***** Estratto fornito

Un’altra nuova frontiera è rappresentata dagli anticorpi farmaco-coniugati, che stanno entrando in tutte le fasi del trattamento del tumore della mammella. “Combinano un anticorpo monoclonale con un chemioterapico e sono altamente selettivi per le cellule tumorali, riducendo le tossicità sistemiche“, afferma Guarneri. “Oggi sono approvati nella malattia metastatica, ma la prospettiva di utilizzo anche nelle fasi iniziali è importante, grazie alla loro efficacia. Nella neoplasia metastatica sono stati compiuti importantissimi passi avanti. La chiave – continua – è la scelta delle cure in base alla caratterizzazione molecolare e alla corretta sequenza delle terapie. Oggi si possono utilizzare algoritmi di trattamento di prima, seconda, terza e quarta linea. I vantaggi per le pazienti sono evidenti. Infatti, la sopravvivenza mediana di una donna con malattia metastatica è migliorata del 30% rispetto a 10 anni fa”.
“Gli studi dimostrano che la sopravvivenza aumenta progressivamente in relazione alla disponibilità dei nuovi farmaci, a sottolineare l’importanza dell’innovazione“, evidenzia Guarneri. “Oggi, soprattutto nel tumore HER2 positivo e in quello con recettori ormonali positivi, è possibile raggiungere sopravvivenze mediane nella fase metastatica che superano i 5 anni. Sono più lenti i progressi nella forma triplo negativa, anche se si stanno evidenziando risultati significativi, grazie anche alla combinazione degli anticorpi farmaco-coniugati con l’immunoterapia in prima linea”, conclude.

**********
***** Dati registrati

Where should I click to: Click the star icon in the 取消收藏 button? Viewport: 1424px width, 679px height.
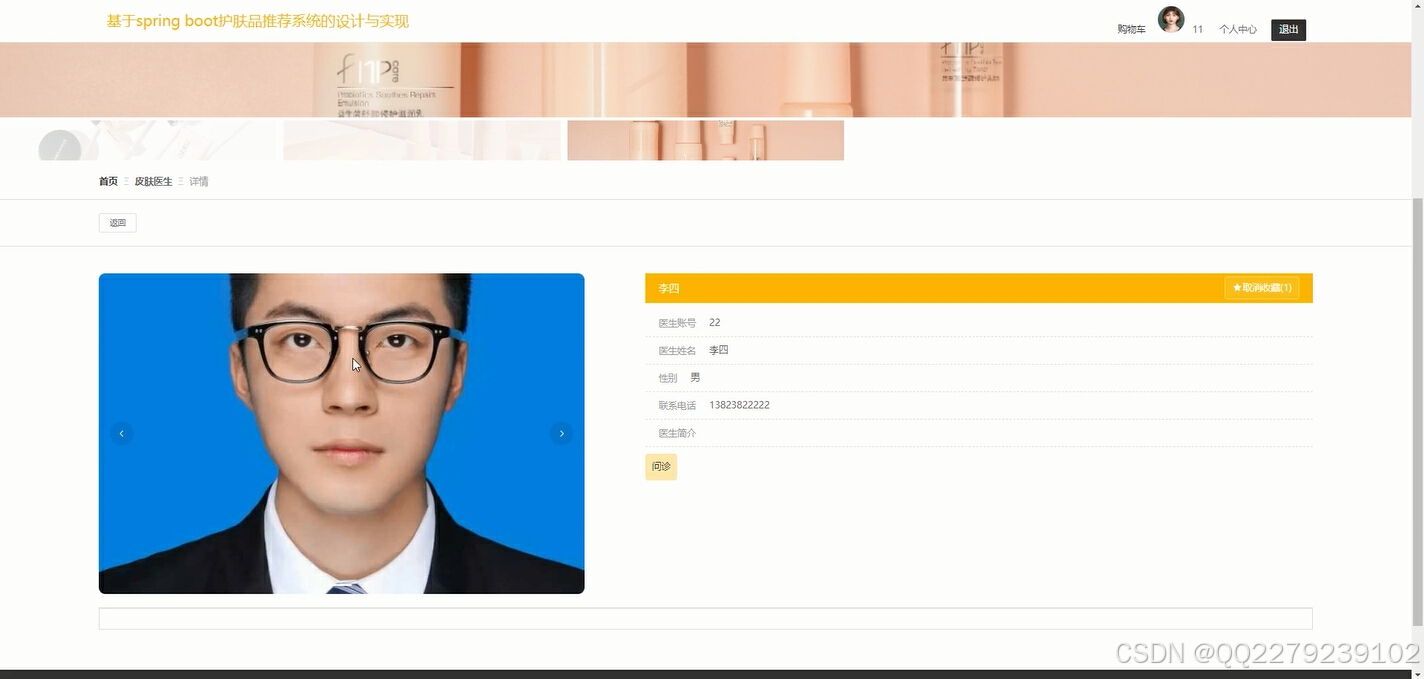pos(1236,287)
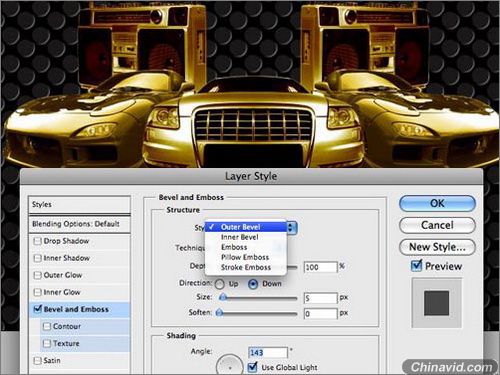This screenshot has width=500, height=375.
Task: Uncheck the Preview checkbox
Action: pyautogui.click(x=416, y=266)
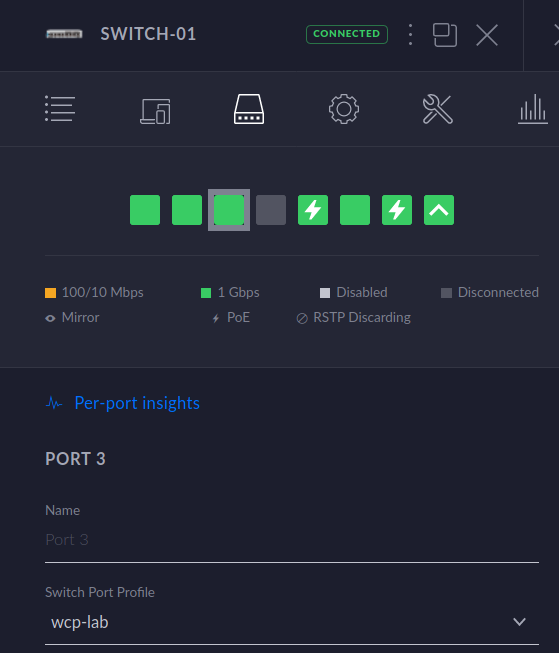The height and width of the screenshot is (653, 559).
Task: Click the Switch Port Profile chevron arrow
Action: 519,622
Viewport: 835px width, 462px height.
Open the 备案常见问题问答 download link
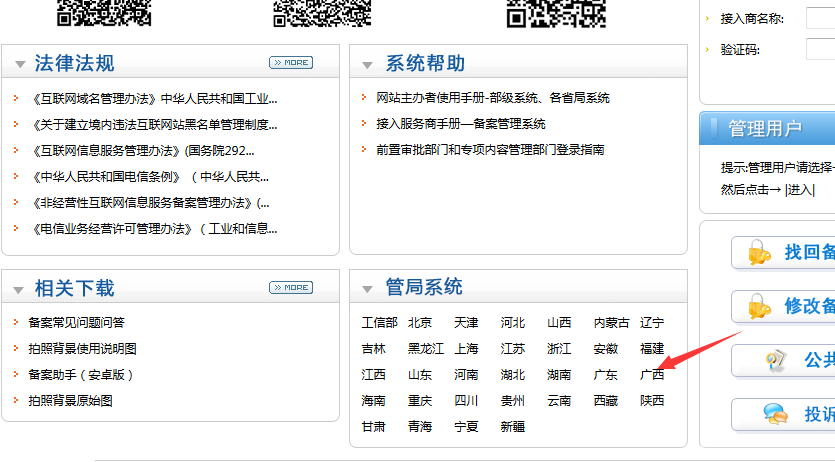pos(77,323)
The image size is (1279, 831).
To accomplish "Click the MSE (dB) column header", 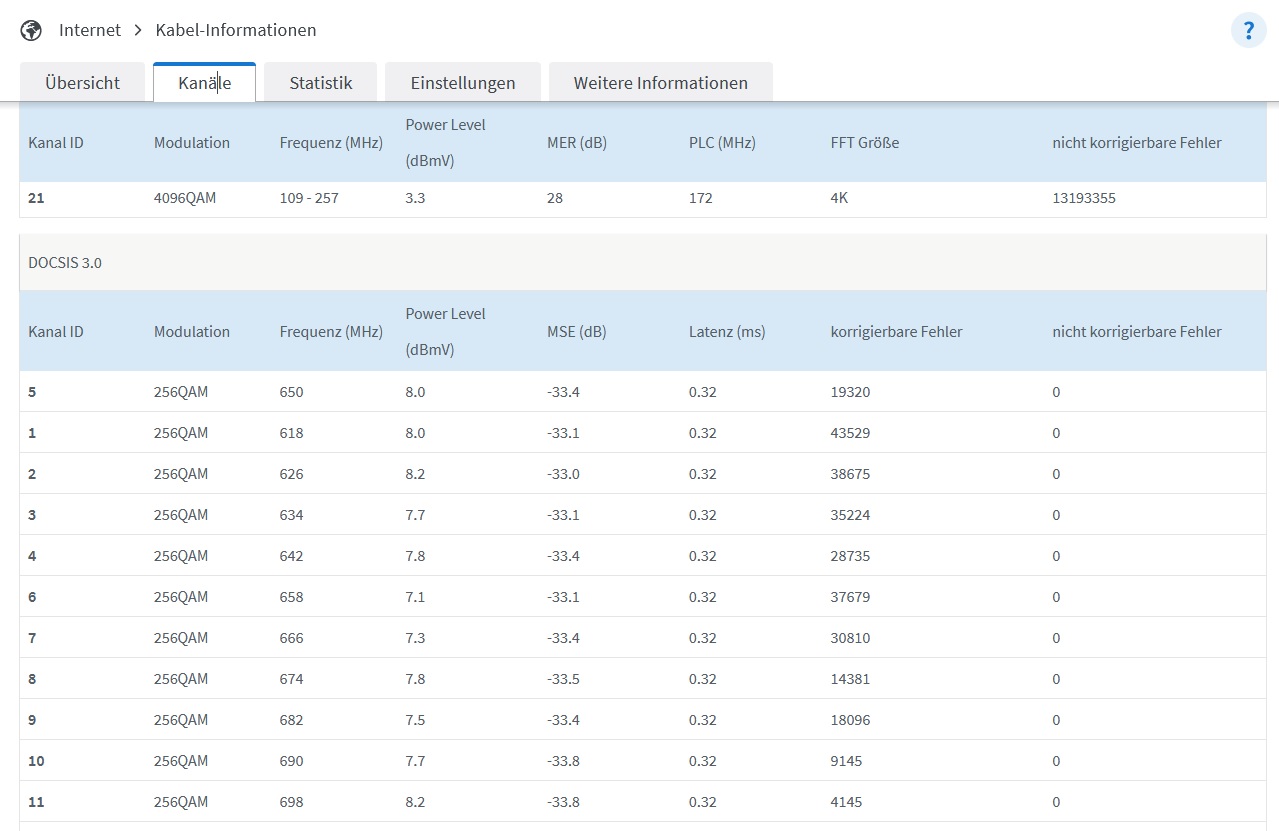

**********
***** Dati registrati

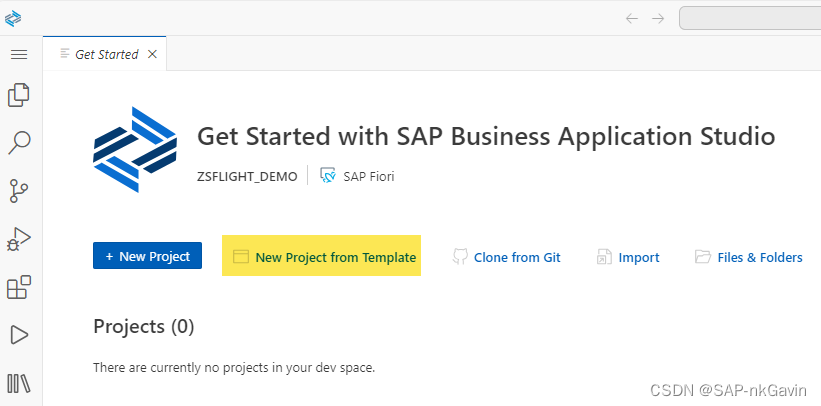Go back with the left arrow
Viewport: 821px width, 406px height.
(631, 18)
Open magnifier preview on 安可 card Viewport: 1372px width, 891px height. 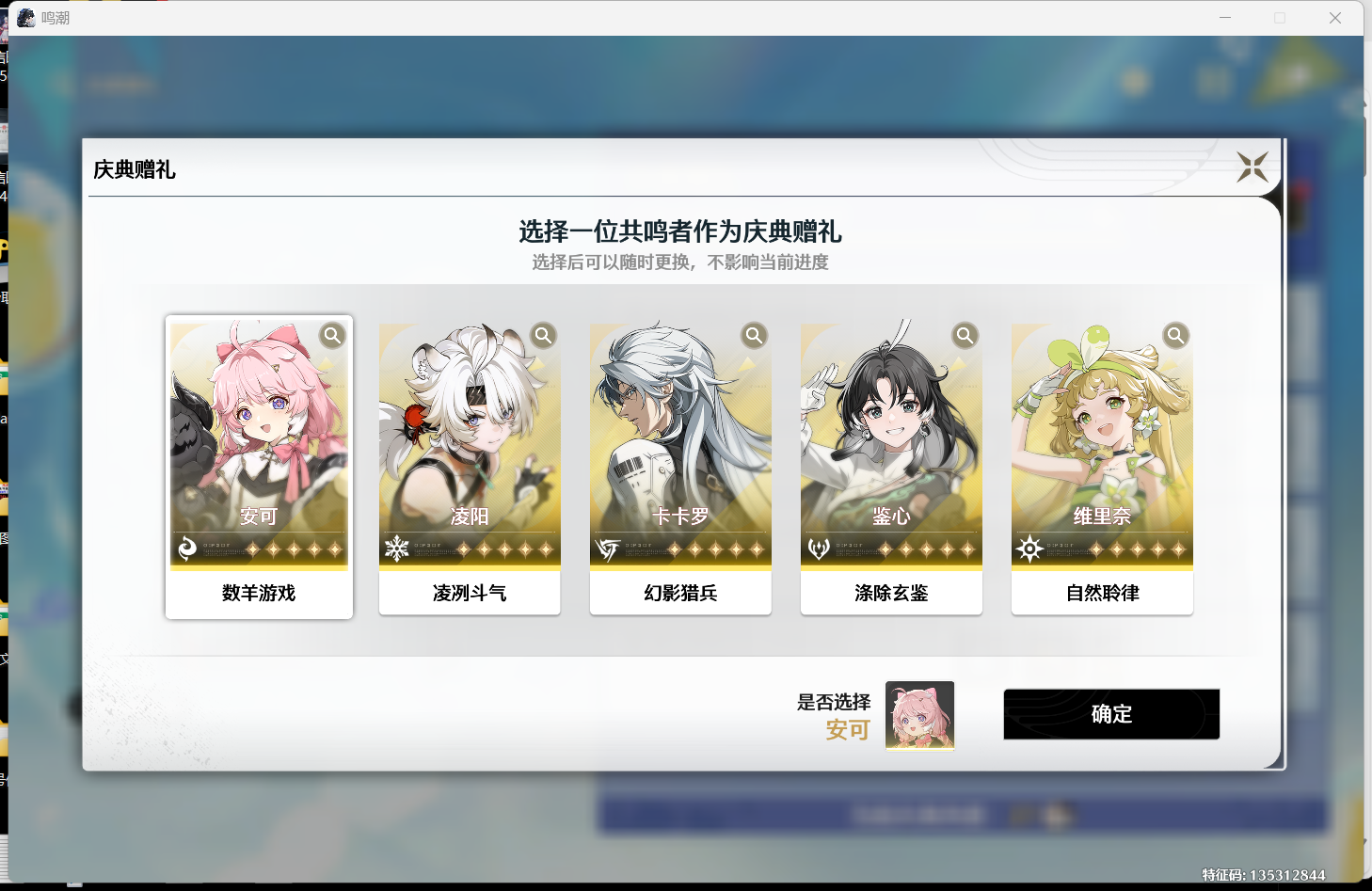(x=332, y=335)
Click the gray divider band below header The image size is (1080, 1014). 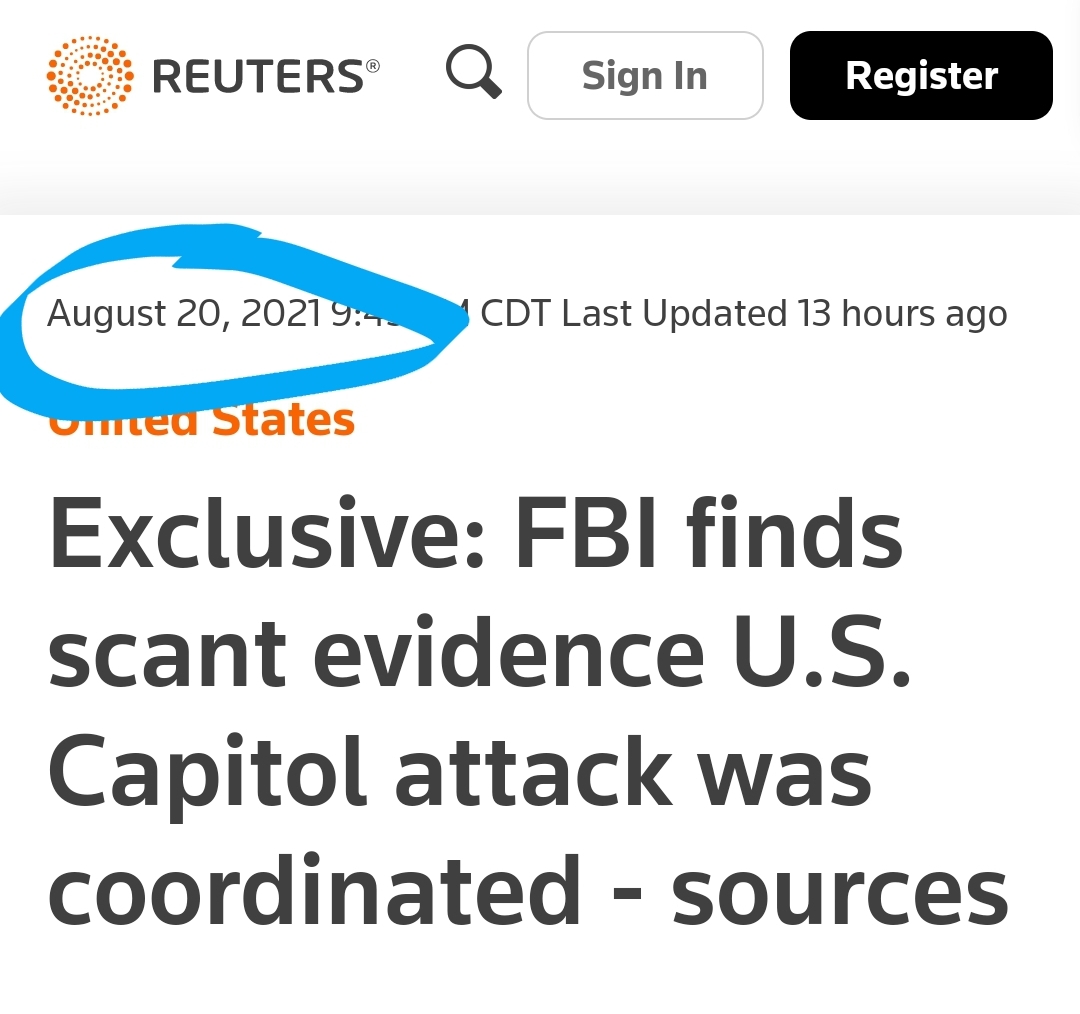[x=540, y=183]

**********
***** Dati registrati

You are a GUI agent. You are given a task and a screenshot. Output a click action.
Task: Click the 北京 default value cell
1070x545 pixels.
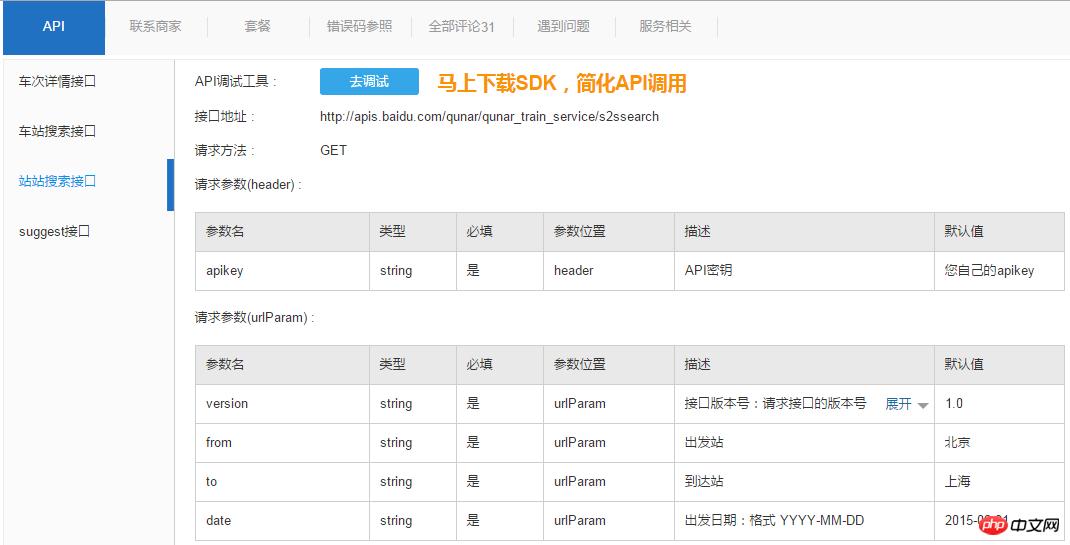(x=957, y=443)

**********

Obiettivo esercizio: Nell'estratto fornito, di quale percentuale risulta migliorata la sopravvivenza mediana di una donna con malattia metastatica rispetto a 10 anni fa?

Esercizio svolto: Del 30%.